The federal appeals courts and National Labor Relations Board (the "NLRB") had taken conflicting positions ever since the Fifth Circuit overturned the NLRB, ruling that the Federal Arbitration Act (the "FAA") mandated enforcement of the individual arbitration agreements. D.R. Horton, Inc. v. NLRB, 737 F.3d 344 (5th Cir. 2013). The Second and Eighth Circuits followed the Fifth Circuit by rejecting the NLRB position that the Labor Act prohibits class- and collective-action waivers. But the Seventh, Ninth, and Eighth Circuits agreed with the NLRB. E.g., Lewis v. Epic Sys. Corp., 823 F.3d 1147 (7th Cir. 2016); Morris v. Ernst & Young, LLP, 834 F.3d 975 (9th Cir. 2016).
Thus, employers in Washington, Oregon, Alaska, California, and elsewhere in the Ninth Circuit can now draft and enforce arbitration agreements with class-action waivers without worrying about employees’ filing NLRB unfair-labor-practice charges overturning the waivers.
Does Washington's new statute restricting employment arbitration agreements affect the U.S. Supreme Court decision?
Although the U.S. Supreme Court’s ruling unequivocally endorses arbitration and class-action waivers in most of the country, the situation is less clear in Washington. The Washington state legislature enacted a state statute this year undermining the enforceability of employment arbitration agreements in Washington.
In response to the #MeToo/#TheyKnew movement initiated by allegations that Harvey Weinstein sexually harassed multiple Hollywood actresses, the Washington legislature enacted laws this year limiting an employer’s ability to keep such allegations confidential through arbitration and mediation agreements. Specifically, SSB 6313 declares that provisions in employment agreements that waive an employee’s right to publicly pursue a discrimination action before a court or administrative agency, or that require an employee to resolve discrimination claims in a confidential dispute-resolution process, such as arbitration, are against public policy and unenforceable. Given the U.S. Supreme Court’s holding that the FAA, not the Labor Act, determines the enforceability of class-action waivers, federal law regarding the enforceability of class-action waivers appears likely to prevail over the new state law with respect to the enforcement of arbitration agreements. Yet confidentiality provisions within arbitration agreements may not be enforceable in Washington as a result of the new state statute.

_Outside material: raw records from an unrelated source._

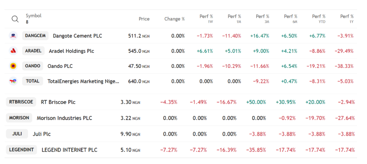Select the RTBRISCOE ticker badge
Viewport: 367px width, 164px height.
click(x=21, y=102)
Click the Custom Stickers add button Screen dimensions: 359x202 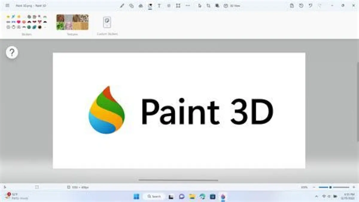pos(107,22)
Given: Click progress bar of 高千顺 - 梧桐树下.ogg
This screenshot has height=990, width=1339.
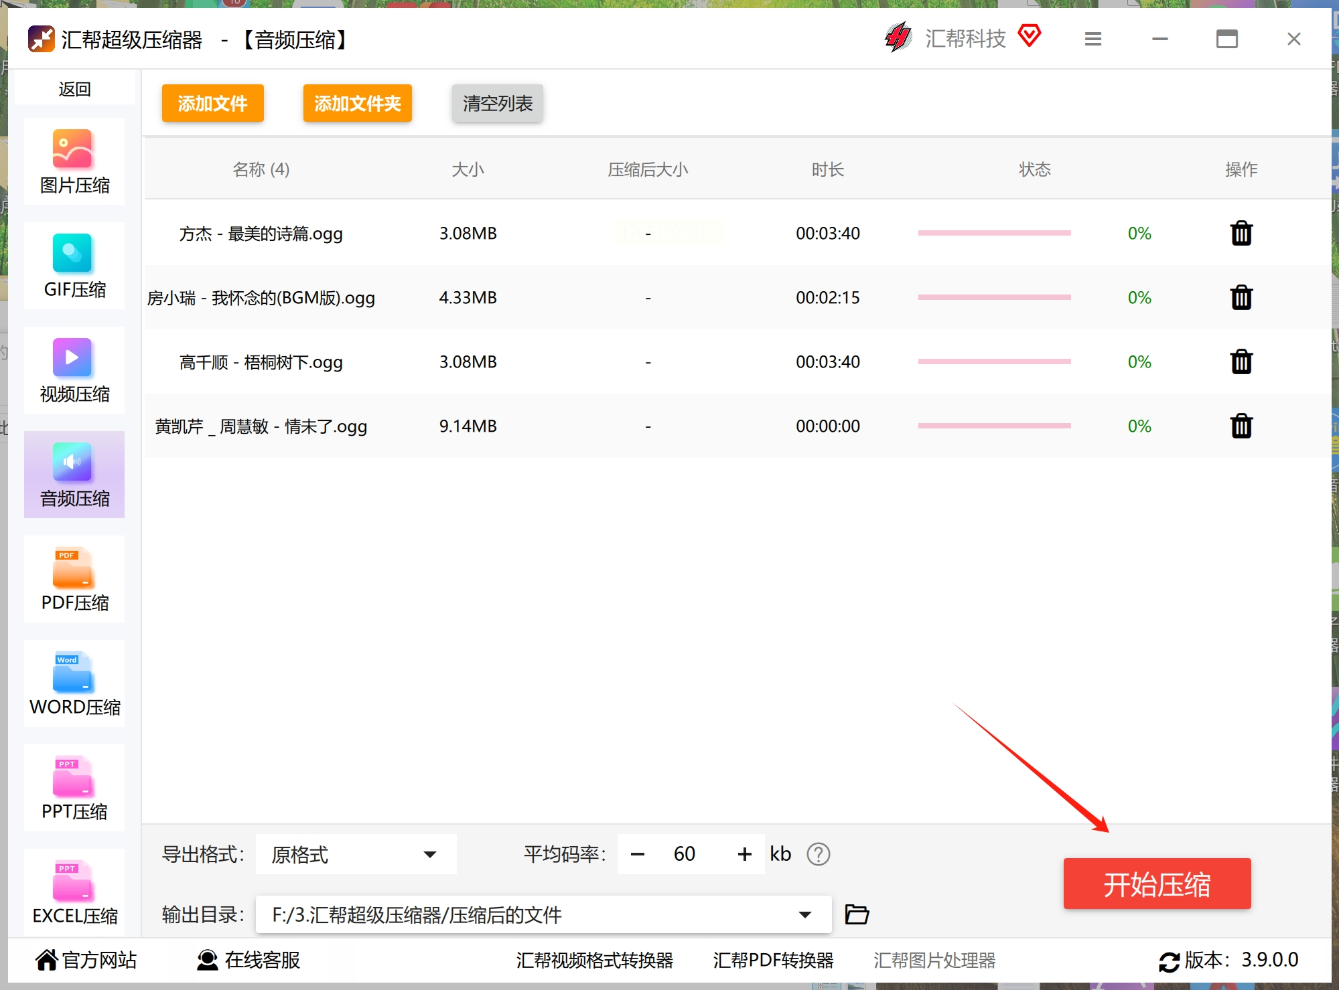Looking at the screenshot, I should [x=994, y=362].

Although class-action waivers are now clearly enforceable under federal law, employers that do not currently require employees to sign individual arbitration agreements must still consider whether the costs of arbitration outweigh the benefits, such as class-action waivers. Unless employers are willing to pay for the full cost of arbitration, the courts may find employee arbitration agreements an unconscionable financial burden on all but the highest paid employees.
If an employer does currently require any of its employees to sign arbitration agreements, however, there seems little reason not to maintain or add class-action waivers to those agreements. Employers that do not currently require their employees to sign arbitration agreements should consult employment counsel about the costs and benefits of such agreements before instituting a requirement that employees sign arbitration agreements with class-action waivers.